• _Extract to read_

···

Commentary on Parashat Achrei Mot-Kedoshim, Leviticus 16:1-20:27
The double portion of Achrei-Mot-Kedoshim is found near the very center of the Torah. Appropriate to its centrality, it deals with issues of literal life and death, including boundaries around sexuality, the annual collective cleansing rites enacted at Yom Kippur and the sacredness of blood itself.
When Achrei Mot tells us that the life force of a creature resides in its blood (Leviticus 17:11, 14), it is reiterating a concept introduced near the very beginning of the Torah. Leaving the ark, Noah and his family are instructed that they may eat meat, but they must take great care with the blood. Moreover, anyone who spills human blood, whether man or beast, will have their own blood spilled in turn. Why? “For the human being is made in the image of God.” (Genesis 9:4-6)
This same idea, that humans are special because of our likeness to God, pervades the Torah portion of Kedoshim. It opens with the famous line: “Be holy, because I the Lord your God am holy.” (Leviticus 19:2) Later, we are told: “Sanctify yourselves and be holy, for … I, the Lord, am that which makes you holy.” (Leviticus 20:7-8) And still later, we are invited to “be My holy ones, for I the Lord am holy.” (Leviticus 20:26)
These declarations are intertwined with instructions about ritual and social behavior, so we might think our holiness is dependent upon our actions. But on a deeper level, Judaism considers the sanctity of the human being to be inalienable, precisely because of our likeness to the divine. Nowhere do we see this more clearly than in the strict instructions regarding the treatment of the body in death.
In his classic instruction manual The Jewish Way in Death and Mourning, Rabbi Norman Lamm compares the body of a deceased person to that of a Torah scroll no longer fit for ritual use: “It is revered for the exalted function it once filled. Man was created in the image of God and, although the pulse of life is no more, the human form must be respected for having once embodied the spirit of God, and for the character and personality it housed.”
The sanctity that inheres in the body even after death gives rise to requirements for its careful tending: It is treated gently and respectfully, ritually washed, clothed and prayed over, and ideally accompanied by living guardians from the time of death through burial. Any blood released before, during or after death should also be interred with the body, since, as we have seen, blood is the anchor of the spirit. Because of regard for the body, performing autopsies is undesirable, and there is debate about donating organs unless we are certain they will preserve another life. Lamm remarks: “As he was born, so does the deceased deserve to be laid to rest: tenderly and lovingly, not scientifically and dispassionately, as though he were an impersonal object of some experiment. The holiness of the human being demands that we do not tamper with his person.”

···

• _Extracted entries_
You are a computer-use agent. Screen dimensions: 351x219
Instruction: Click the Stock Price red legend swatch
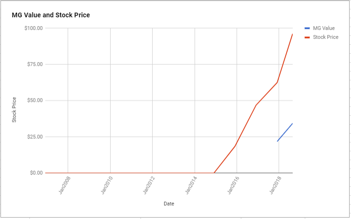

···

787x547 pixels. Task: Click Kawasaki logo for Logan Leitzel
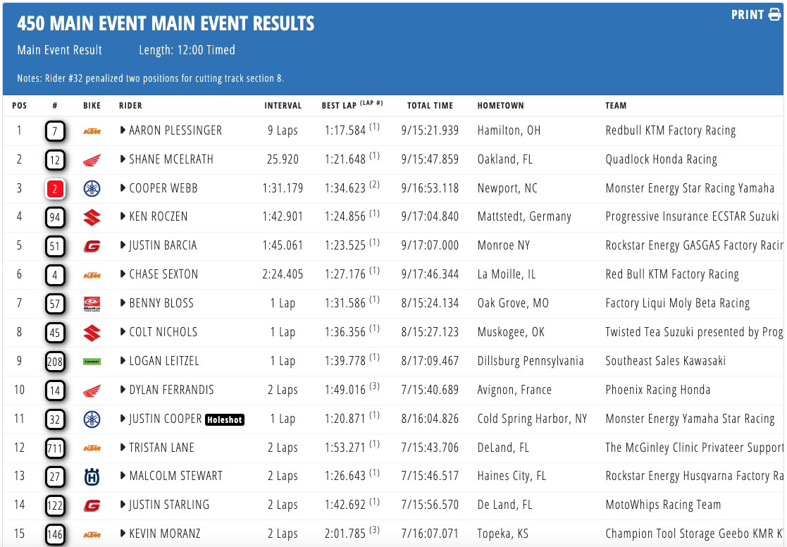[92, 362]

···

Copy the passage of the Achrei Mot-Kedoshim commentary between "Commentary on Parashat" and "of blood itself.", inclusive, word for word.

Commentary on Parashat Achrei Mot-Kedoshim, Leviticus 16:1-20:27
The double portion of Achrei-Mot-Kedoshim is found near the very center of the Torah. Appropriate to its centrality, it deals with issues of literal life and death, including boundaries around sexuality, the annual collective cleansing rites enacted at Yom Kippur and the sacredness of blood itself.